An additional challenge for integrated primary care during this pandemic is continuity of treatment for patients who are receiving a protocolized course of care. For example, brief PTSD treatment in primary care involves modified imaginal exposures and in-vivo exposures (Cigrang et al., 2017). Engaging in in-vivo exposure planning with patients becomes complex due to stay-at-home mandates as well as patients adhering to physical and social distancing. While telehealth delivery of techniques such as in-vivo exposure was less effective than in person(Gros, Yoder, Tuerk, Lozano, & Acierno, 2011), other findings suggest telecommunication-based delivery of trauma-related treatment did not negatively impact outcomes despite expression of low confidence from patients (Price & Gros, 2014). This is promising and may be of specific importance for underserved populations who may have limited experience with telecommunication for psychological treatment. The COVID-19 pandemic, with recommended physical and social distancing, has reinforced a previously identified issue, that more research is needed to understand best methods for modifying protocols for delivery using technology (Yuen et al., 2015).

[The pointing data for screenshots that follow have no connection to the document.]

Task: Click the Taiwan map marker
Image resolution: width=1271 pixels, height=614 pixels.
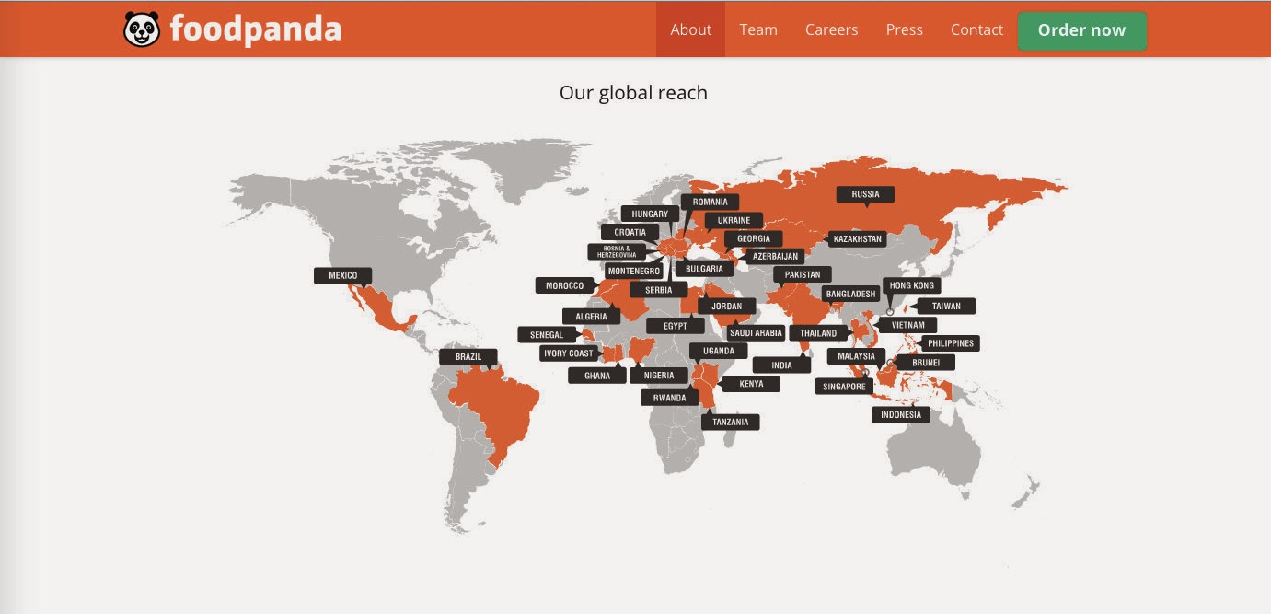Action: point(948,306)
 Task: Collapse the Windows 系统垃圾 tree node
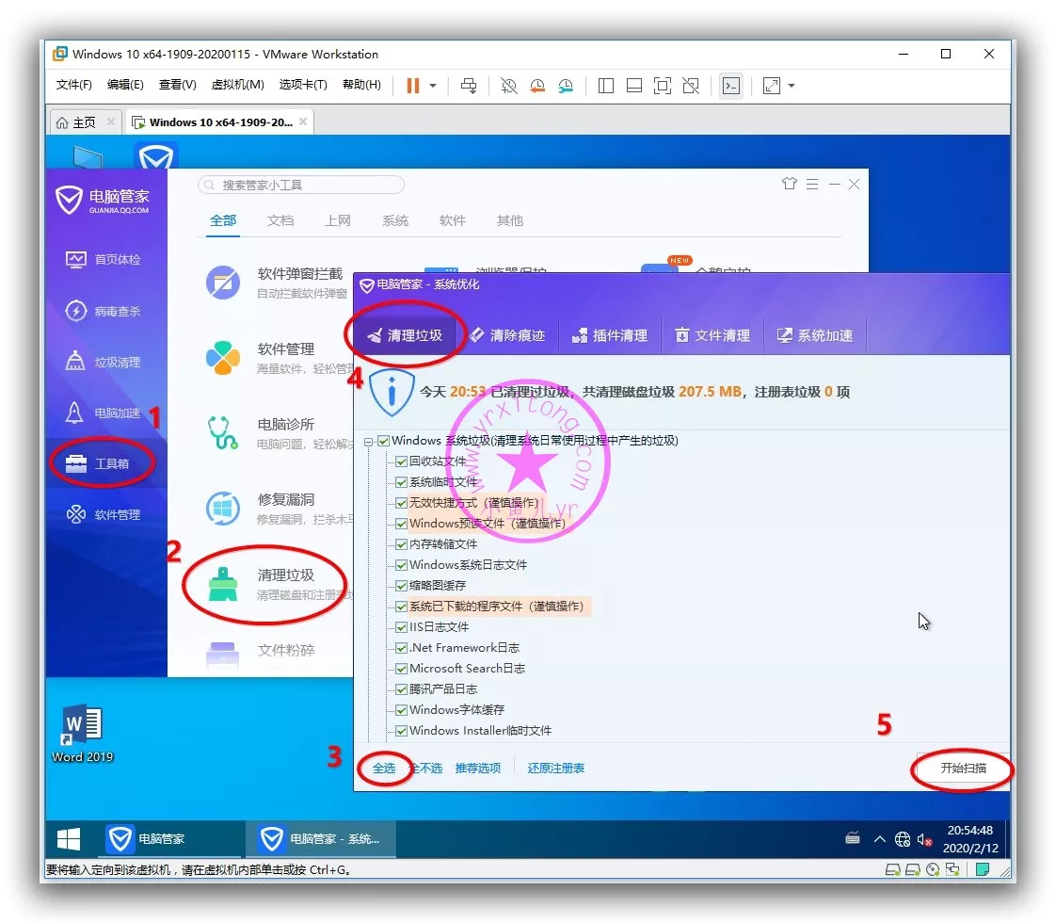coord(368,441)

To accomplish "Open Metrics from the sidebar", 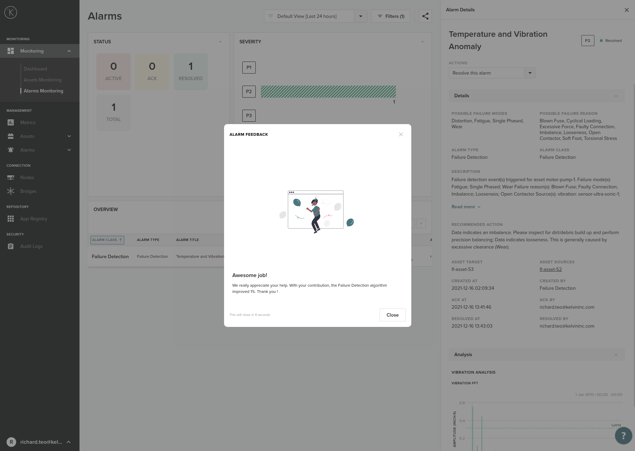I will (x=28, y=122).
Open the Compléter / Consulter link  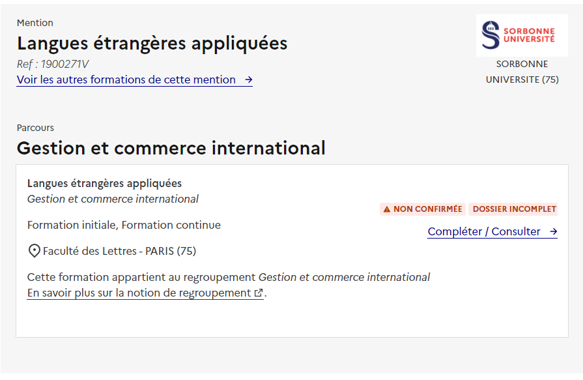(x=492, y=231)
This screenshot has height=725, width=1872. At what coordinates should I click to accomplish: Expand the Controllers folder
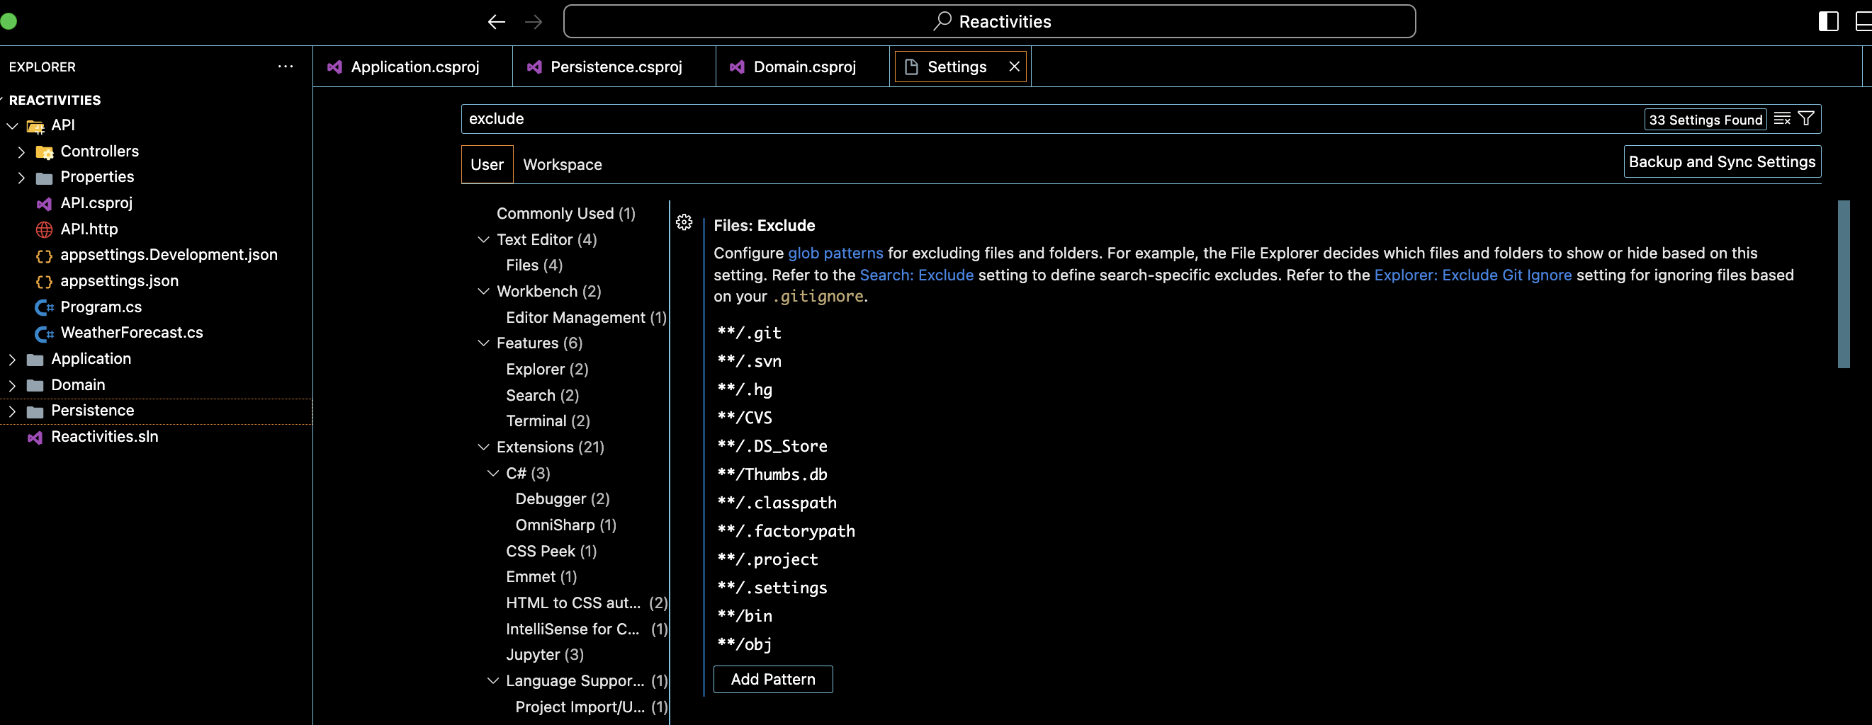(x=21, y=152)

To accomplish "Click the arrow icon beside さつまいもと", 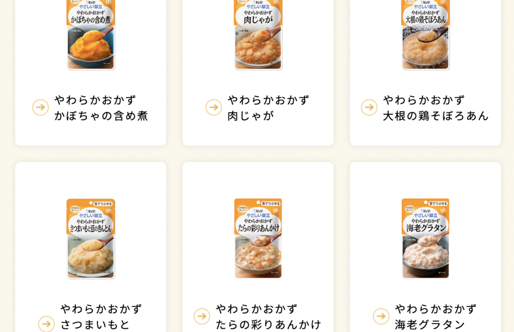I will coord(46,324).
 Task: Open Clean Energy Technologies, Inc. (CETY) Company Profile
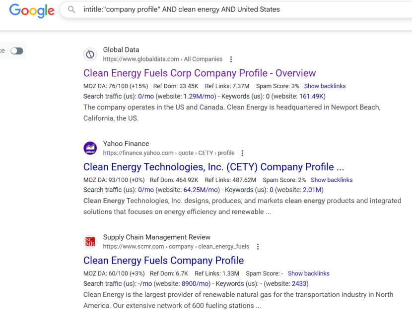pyautogui.click(x=213, y=167)
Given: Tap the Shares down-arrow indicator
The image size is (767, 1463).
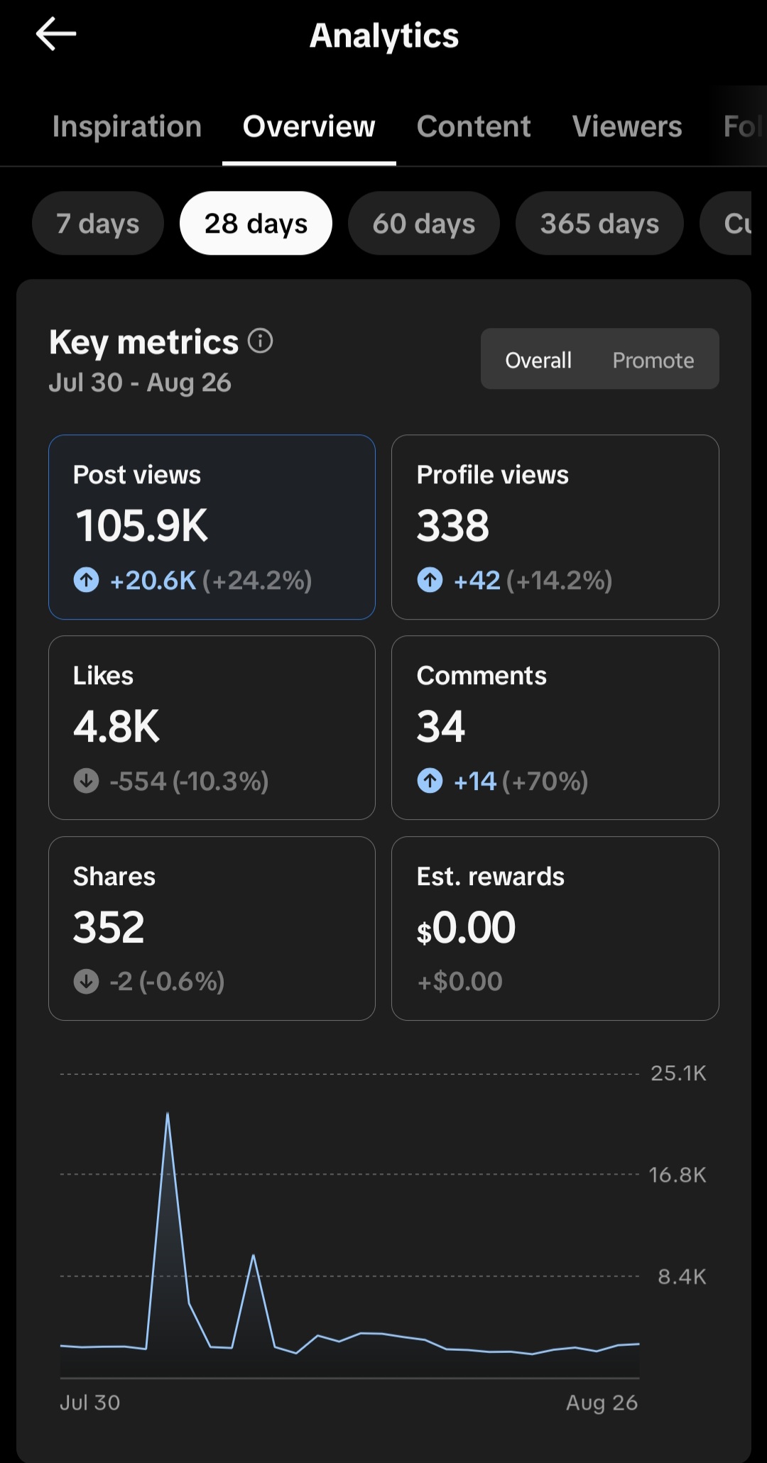Looking at the screenshot, I should coord(87,982).
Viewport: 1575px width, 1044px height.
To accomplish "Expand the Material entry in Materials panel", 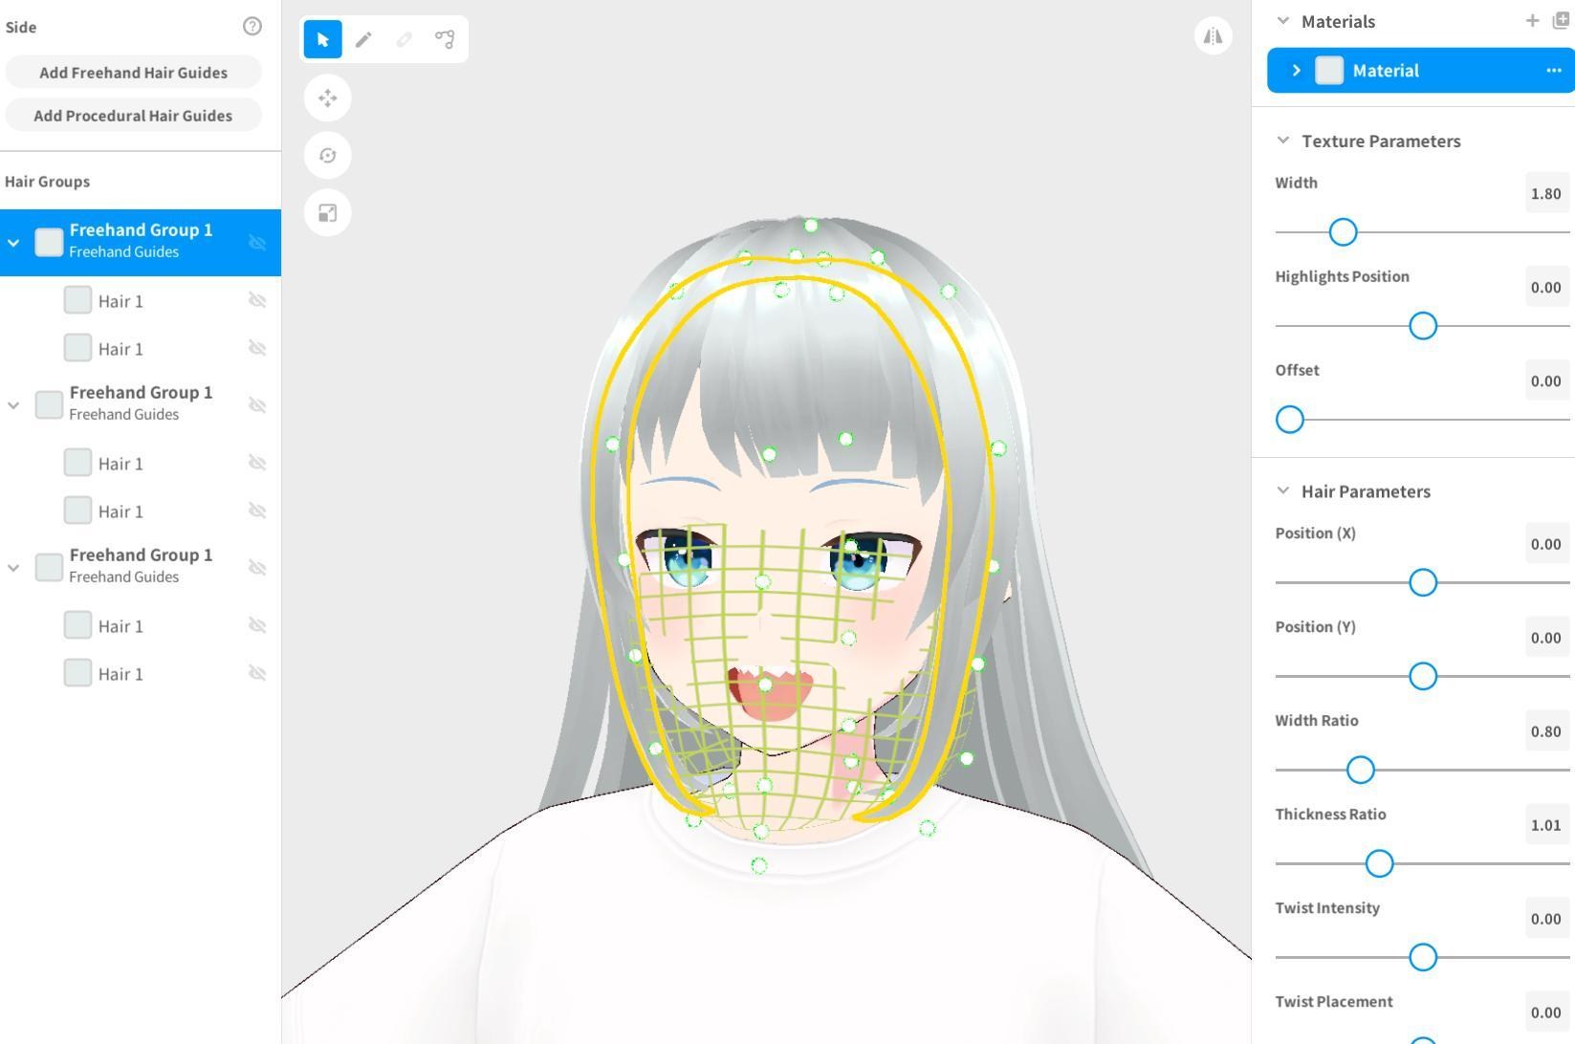I will click(x=1297, y=70).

Patients with trauma histories often present to primary care with myriad physical and psychological complaints (Doherty & Gaughran, 2014) and primary care clinics will continue to be the front door for accessing trauma-related treatment in the US healthcare system. Now is the time to bolster primary care teams with behavioral health colleagues to meet these mounting concerns. Although there are challenges to integration, we have witnessed in this pandemic how quickly sweeping and meaningful changes can be made to ensure access to necessary healthcare, such as modifications to reimbursement arrangements, HIPAA policies, and treatment delivery methods. Integrated primary care teams will undoubtedly prove to be essential in meeting the needs of our communities, first responders and healthcare workers who will be suffering the effects of this pandemic for years to come.